LA STORIA SVUOTATA LUNGO I MURI DI MEMORIA DEGLI ARBËREŞË (Arrasù doitë ishia pa veshë e pa sij kurë bhënë këtà pisciàlljoka)

Posted on 13 settembre 2025 by admin

Valigia2NAPOLI (di Atanasio Pizzi Architetto Basile) – Nel corso della storia, le città e ogni centro abitato hanno reso omaggio a personaggi o eventi importanti, dedicando a memoria vie, piazze, vicoli e altri spazi condivisi o resi pubblici.

Tuttavia, anche questo gesto simbolico rispetta regole precise, per evitare usi impropri o decisioni affrettate, secondo la materia regolata dalla Legge dell’11 agosto 1927, n. 1188 e, tuttora in vigore.

Essa stabilisce i criteri per l’intitolazione di strade, piazze e altri luoghi pubblici a persone o eventi significativi di un ben identificato luogo.

Secondo questa legge, nessuna strada o piazza può essere intitolata senza la preventiva autorizzazione del Prefetto, che rappresenta l’autorità statale sul territorio.

Inoltre, la legge prevede che si possa intitolare un luogo pubblico a una persona solo dopo che siano trascorsi almeno dieci anni dalla sua morte.

Questo limite temporale è stato pensato per garantire un periodo di riflessione e valutazione sull’effettivo valore storico, morale o civile della persona, evitando commemorazioni spinte da motivazioni politiche o emotive del momento.

Esistono però delle eccezioni, previste dallo stesso testo di legge, infatti se una persona è ritenuta di particolare rilievo, come un eroe nazionale, una figura di altissimo valore civile, culturale o patriottico, è possibile chiedere una deroga al limite dei dieci anni.

Questo meccanismo, pur essendo semplice, permette di mantenere un equilibrio tra il desiderio di commemorare e il dovere di rispettare criteri storici e civili, allontanandoli dall’impeto dell’avvento.

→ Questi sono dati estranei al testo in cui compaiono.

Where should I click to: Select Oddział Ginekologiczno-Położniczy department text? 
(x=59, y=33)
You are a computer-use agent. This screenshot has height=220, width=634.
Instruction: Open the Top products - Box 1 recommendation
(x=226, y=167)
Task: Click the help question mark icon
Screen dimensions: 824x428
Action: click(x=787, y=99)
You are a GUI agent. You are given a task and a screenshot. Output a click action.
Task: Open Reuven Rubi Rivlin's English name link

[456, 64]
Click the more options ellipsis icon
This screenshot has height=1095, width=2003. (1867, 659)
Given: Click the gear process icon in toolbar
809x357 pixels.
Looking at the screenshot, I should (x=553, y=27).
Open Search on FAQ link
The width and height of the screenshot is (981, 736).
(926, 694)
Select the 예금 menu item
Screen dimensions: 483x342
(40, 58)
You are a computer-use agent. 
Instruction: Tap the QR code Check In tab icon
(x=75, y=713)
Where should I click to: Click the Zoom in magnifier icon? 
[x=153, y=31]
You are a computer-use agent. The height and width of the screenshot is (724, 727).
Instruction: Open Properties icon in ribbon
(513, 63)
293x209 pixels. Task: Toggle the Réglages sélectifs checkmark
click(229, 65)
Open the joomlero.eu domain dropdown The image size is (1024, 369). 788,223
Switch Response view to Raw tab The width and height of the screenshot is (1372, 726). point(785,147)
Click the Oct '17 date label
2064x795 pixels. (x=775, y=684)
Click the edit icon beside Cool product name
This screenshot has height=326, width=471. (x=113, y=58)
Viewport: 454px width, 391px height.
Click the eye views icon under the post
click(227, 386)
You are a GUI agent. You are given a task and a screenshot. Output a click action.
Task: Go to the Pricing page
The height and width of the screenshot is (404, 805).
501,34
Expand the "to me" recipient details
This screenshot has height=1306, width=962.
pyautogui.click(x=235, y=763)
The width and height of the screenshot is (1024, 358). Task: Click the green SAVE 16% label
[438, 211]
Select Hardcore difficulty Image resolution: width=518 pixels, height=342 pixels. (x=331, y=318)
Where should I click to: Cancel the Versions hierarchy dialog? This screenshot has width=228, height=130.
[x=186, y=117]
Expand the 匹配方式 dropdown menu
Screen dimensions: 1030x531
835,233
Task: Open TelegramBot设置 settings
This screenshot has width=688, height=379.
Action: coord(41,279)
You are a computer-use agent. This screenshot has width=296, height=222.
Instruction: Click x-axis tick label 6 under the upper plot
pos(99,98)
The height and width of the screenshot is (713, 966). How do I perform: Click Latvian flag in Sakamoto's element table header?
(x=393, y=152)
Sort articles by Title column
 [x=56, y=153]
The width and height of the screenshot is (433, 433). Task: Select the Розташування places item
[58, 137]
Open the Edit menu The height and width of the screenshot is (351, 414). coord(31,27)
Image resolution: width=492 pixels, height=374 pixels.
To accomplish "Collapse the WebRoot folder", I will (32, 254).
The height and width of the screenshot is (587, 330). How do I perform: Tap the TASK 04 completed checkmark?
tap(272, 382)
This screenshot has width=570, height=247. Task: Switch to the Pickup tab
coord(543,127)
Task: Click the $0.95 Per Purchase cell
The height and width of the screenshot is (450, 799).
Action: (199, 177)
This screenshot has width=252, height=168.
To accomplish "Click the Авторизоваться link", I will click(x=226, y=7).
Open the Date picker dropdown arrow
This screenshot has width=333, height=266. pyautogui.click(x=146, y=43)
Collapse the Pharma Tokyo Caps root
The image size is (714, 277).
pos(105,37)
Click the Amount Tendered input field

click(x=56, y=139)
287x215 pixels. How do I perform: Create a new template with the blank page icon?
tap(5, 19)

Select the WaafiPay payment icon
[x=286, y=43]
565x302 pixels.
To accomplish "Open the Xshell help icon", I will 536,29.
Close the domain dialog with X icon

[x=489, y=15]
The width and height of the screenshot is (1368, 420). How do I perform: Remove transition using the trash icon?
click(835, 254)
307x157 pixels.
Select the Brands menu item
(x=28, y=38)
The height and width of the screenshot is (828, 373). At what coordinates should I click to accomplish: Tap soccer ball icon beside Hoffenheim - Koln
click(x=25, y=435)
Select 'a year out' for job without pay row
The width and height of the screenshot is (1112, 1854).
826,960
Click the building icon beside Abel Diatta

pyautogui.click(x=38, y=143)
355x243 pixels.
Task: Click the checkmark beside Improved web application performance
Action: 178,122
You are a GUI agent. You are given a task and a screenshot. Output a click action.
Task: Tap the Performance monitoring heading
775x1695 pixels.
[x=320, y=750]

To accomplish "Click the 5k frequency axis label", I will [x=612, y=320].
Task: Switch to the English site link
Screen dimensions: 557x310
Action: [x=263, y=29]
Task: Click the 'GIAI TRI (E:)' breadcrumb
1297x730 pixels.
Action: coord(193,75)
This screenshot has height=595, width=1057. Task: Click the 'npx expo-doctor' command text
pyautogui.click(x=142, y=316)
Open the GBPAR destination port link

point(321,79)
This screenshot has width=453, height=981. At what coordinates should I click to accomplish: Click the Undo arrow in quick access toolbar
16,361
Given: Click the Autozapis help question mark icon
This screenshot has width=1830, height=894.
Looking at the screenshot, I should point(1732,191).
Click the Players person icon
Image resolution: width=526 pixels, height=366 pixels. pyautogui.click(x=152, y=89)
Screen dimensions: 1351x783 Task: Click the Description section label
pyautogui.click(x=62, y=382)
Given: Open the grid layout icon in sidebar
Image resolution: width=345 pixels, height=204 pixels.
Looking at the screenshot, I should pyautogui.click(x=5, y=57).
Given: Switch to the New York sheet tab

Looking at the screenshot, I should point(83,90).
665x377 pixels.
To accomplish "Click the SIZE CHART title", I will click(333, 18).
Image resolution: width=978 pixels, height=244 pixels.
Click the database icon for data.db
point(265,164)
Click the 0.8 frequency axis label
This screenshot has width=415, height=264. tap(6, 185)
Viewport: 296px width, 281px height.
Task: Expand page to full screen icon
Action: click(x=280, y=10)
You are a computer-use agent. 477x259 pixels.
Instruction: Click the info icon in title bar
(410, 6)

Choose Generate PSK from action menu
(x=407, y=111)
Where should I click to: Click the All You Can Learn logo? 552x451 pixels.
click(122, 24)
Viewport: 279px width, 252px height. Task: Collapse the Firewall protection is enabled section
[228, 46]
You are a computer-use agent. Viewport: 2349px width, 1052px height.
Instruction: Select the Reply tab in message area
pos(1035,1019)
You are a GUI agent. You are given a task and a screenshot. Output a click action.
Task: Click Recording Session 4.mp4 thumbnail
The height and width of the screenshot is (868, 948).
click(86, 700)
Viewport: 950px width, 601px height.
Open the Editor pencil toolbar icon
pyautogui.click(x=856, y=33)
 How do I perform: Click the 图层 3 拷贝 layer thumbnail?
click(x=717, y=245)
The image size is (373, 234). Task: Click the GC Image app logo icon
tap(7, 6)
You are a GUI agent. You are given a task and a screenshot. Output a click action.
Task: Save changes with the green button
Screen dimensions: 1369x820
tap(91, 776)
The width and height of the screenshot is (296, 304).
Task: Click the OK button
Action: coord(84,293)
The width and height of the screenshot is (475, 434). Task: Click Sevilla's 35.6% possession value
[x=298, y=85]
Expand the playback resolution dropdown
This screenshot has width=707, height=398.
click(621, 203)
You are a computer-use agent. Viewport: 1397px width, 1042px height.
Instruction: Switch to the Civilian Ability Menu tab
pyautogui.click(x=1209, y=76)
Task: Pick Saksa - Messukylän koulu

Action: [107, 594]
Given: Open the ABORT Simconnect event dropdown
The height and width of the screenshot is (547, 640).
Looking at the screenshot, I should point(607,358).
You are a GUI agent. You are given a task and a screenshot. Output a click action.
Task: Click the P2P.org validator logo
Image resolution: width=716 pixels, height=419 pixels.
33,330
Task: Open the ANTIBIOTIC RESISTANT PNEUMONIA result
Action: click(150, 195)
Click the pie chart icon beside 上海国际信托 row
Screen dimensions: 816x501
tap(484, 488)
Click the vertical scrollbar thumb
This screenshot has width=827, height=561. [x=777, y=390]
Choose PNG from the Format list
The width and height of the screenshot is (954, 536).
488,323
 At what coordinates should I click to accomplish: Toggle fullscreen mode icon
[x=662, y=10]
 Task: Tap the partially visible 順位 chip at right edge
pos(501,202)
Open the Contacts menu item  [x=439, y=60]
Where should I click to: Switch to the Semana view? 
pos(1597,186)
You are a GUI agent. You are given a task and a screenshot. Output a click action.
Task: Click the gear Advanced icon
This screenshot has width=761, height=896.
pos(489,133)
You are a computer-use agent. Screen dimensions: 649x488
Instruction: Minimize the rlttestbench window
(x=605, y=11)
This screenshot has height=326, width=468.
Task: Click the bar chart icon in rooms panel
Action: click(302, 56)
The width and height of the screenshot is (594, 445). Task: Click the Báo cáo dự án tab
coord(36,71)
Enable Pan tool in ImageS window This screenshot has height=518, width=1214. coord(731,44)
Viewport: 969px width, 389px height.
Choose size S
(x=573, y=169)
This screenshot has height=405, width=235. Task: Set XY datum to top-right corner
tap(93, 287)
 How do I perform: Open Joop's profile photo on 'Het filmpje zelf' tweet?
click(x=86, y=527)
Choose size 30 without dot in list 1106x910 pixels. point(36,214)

In conclusione, la Legge n. 1188 del 1927, pur essendo una norma di quasi un secolo fa, continua a svolgere un ruolo importante nel garantire che la memoria storica venga onorata in modo ordinato e rispettoso.

Le intitolazioni che incontriamo ogni giorno passeggiando i nostri Katundë nel caso specifico degli arbëreşë, non sono frutto del caso, ma rispecchiano scelte ponderate che contribuiscono a costruire l’identità e la cultura dagli arbëreşë e della Nazione Italia.

Infatti, si osserva un aspetto particolare, come quelli delle minoranze storiche italiane, che hanno iniziato ad adottare in modo sistematico la regola della doppia denominazione sulle targhe stradali, riportando sia il nome in italiano sia quello della minoranza.

Questo uso, simbolo di una forte identità culturale, anticipa in parte il riconoscimento ufficiale delle minoranze linguistiche in Italia.

Tuttavia, questo processo, pur mosso da buone intenzioni, ha innescato anche alcuni effetti negativi e, in molte realtà locali si sono diffuse inesattezze grammaticali nelle traduzioni, spesso dovute alla mancanza di persone adeguatamente tessere nella lingua antica arbëreşë scritto grafie pertinenti.

Ciò ha portato, in alcuni casi, alla perdita del significato autentico di storici avvenimenti o esigenze di luogo e la progressiva alterazione del valore linguistico e culturale originale, di sovente venne e viene posto alla berlina.

I tutto rischia di far scomparire, per mancanza di competenze specifiche nella trasmissione corretta della lingua di quello specifico luogo di avvenimento.

Resta inciso nei fatti un dato evidente, secondo cui per comodità intellettuale, invece di analizzare con rigore e sensibilità linguistica il sostantivo italiano nel contesto Arbëreşë, si è spesso preferito tradurre direttamente e senza impegno, in albanese moderno, ignorando le particolarità storiche, fonetiche e grammaticali della lingua locale che non trova logica o immaginario di memoria.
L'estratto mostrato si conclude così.